Regional disparities and social-ecological constraints of soil antibiotic pollution in urban agglomerations of China

• Published in: Progress in physical geography Vol. 48; no. 4; pp. 536 - 550
• Main Authors: Zhao, Fangkai, Yang, Lei, Feng, Qingyu, Ji, Chenxu, Li, Min, Fang, Li, Yu, Xinwei, Chen, Liding
• Format: Journal Article
• Language: English
• Published: London, England SAGE Publications 01.08.2024; Sage Publications Ltd
• Subjects: Agglomeration; Algorithms; Anthropogenic factors; Antibiotics; Carrying capacity; Climate change; Climate models; Climate prediction; Clustering; Economic development; Economic growth; Geographical isolation; Learning algorithms; Livestock; Livestock production; Machine learning; Performance prediction; Pollution; Pollution control; Regional development; Regional planning; Rivers; Soil pollution; Soils; Urban areas; Yangtze River Delta; soil carrying capacity; spatial hotspots; human activities; random forest model; Soil health
• ISSN: 0309-1333; 1477-0296
• DOI: 10.1177/03091333241263796

With intensive socio-economic growth, antibiotics have been heavily discharged into soils, posing a threat to ecosystems and human health. However, limited data are available in broad-scale urban agglomerations which limit the understanding of the driving mechanisms for antibiotic pollution and hinder action plans for pollution control. Here, we examined the underlying mechanisms driving antibiotic pollution and their regional disparities (Central Yunnan vs. Yangtze River Delta), and we predicted antibiotic concentrations in the soils of these two urban agglomerations using machine learning algorithms. Specifically, anthropogenic pressures such as population aggregation and livestock production accounted for the highest contribution to model accuracy in Central Yunnan, suggesting human interference mediated by geographical isolation likely plays a pivotal role in the clustering of antibiotic pollution in soils.
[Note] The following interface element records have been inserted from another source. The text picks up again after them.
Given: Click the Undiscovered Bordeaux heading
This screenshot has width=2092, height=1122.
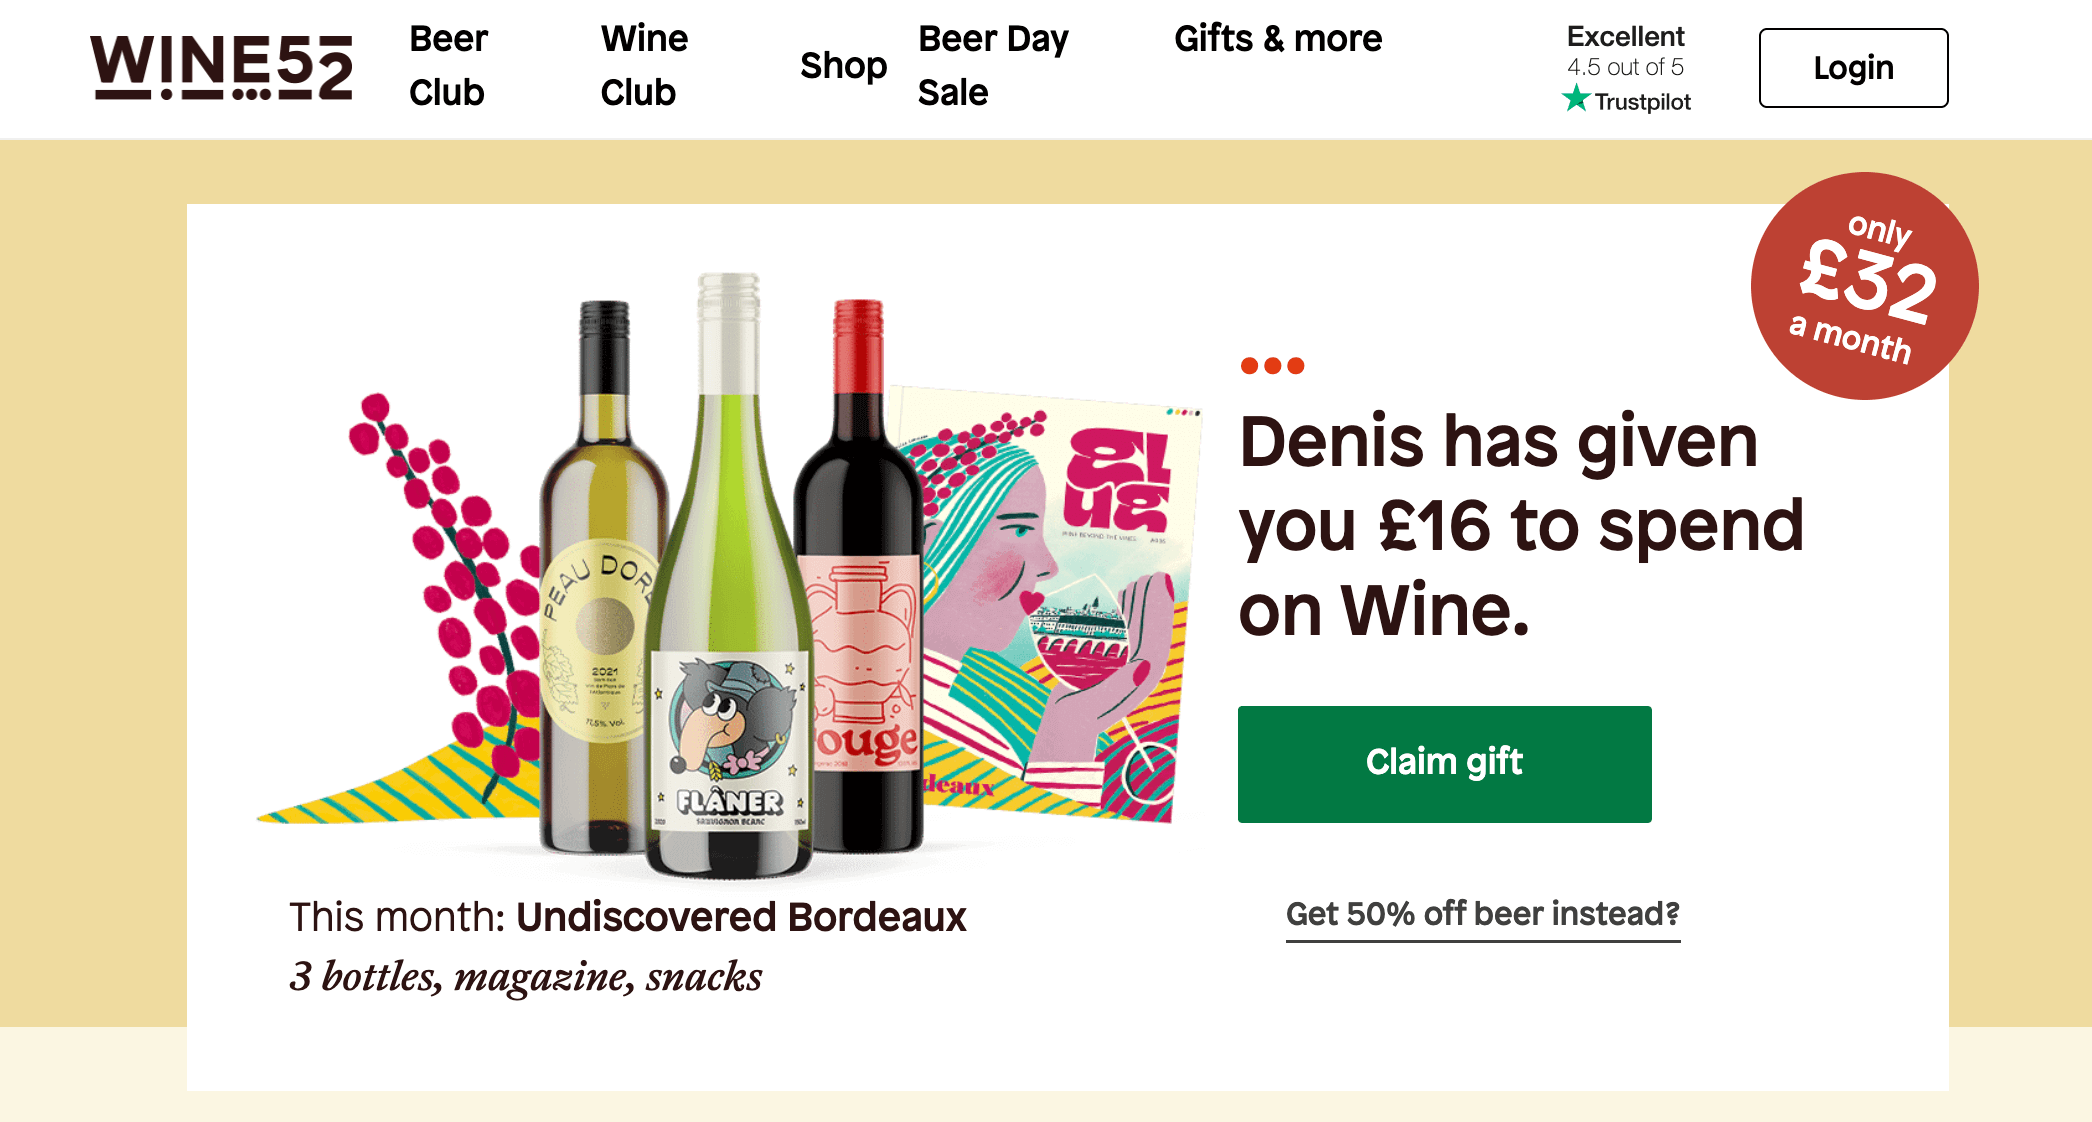Looking at the screenshot, I should click(740, 918).
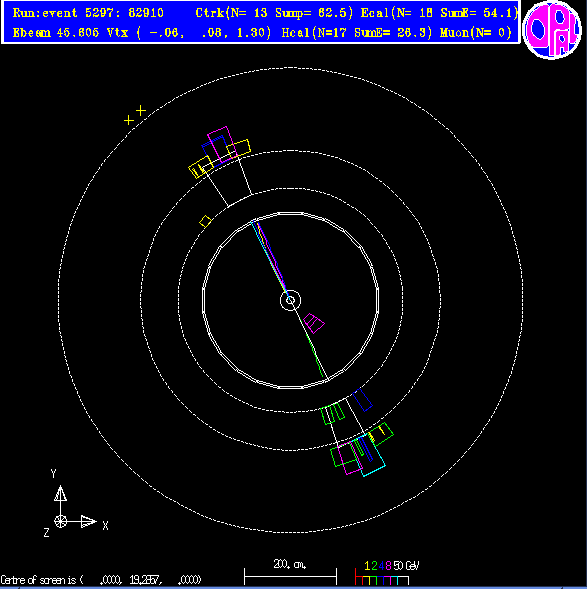The image size is (587, 589).
Task: Click the Run:event 5297: 82910 label
Action: coord(88,13)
However, soil and climate variables were the most important predictors in the more developed Yangtze River Delta, indicating that human-mediated soil carrying capacity was likely the main mechanism controlling antibiotic pollution in this region. Our results showed that machine learning models performed better (area under the receiver operating characteristics curve: 0.91–0.98) in predicting antibiotic hotspots than classic linear models. Our findings highlight the regional disparities in underlying mechanisms for antibiotic pollution in the soils of urban agglomerations, and demonstrate that machine learning algorithms based on spatially available predictors can be extended to other regions.